Legler has honor boxes in small rural areas as well as city locations and in many types of business. He does not see one place or type of location as having more or less shrinkage.
He does notice that a location with more men tends to do better. “They (men) eat more,” he said.
ONe type of service per location
There have been times a location has asked for both a vending machine and an honor box, but Legler finds this doesn’t work well. “If they have money, they spend it in the vending machine. If they don’t, they take it from the honor box,” he said. The only exception is soda machines, which tend to pair well with honor boxes.
While the vending machine side has higher revenue per account, the drawbacks are the expense and maintenance of the machines. Legler repairs the machines himself, often with the help of the manufacturer’s telephone helpline.
While Legler used to sell all the accounts himself, for the past five years he has hired an independent salesperson to help him grow his business, Harry Movsesian.

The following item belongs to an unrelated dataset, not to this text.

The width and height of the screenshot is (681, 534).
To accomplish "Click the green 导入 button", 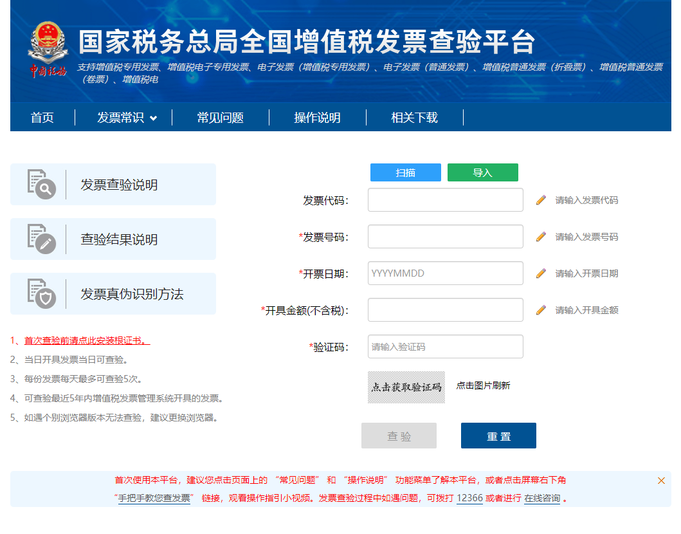I will [x=482, y=172].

Every few months, Movsesian takes prepacked boxes and heads to a city Legler has targeted for new business. He stops in and talks with the decision maker. If it’s a location V.E.N. already serves, Movsesian turns the interview into a service call. If not, he delivers an honor box and brings the business card back to Legler.
“I couldn’t have gotten to the size I am without Harry,” said Legler.
Of the new accounts, Legler estimates in the next two months, he’ll retain 75 percent. These accounts will likely stay with him a long time. “I still have most of the accounts I bought from Harold,” he said.
The other accounts will either decide they don’t want to renew the honor box or will have shrinkage rates that are too high.
Legler doesn’t offer commissions to honor box locations and only 20 percent of his vending locations get commissions. He values both halves of his business, but he sees a real benefit to honor boxes.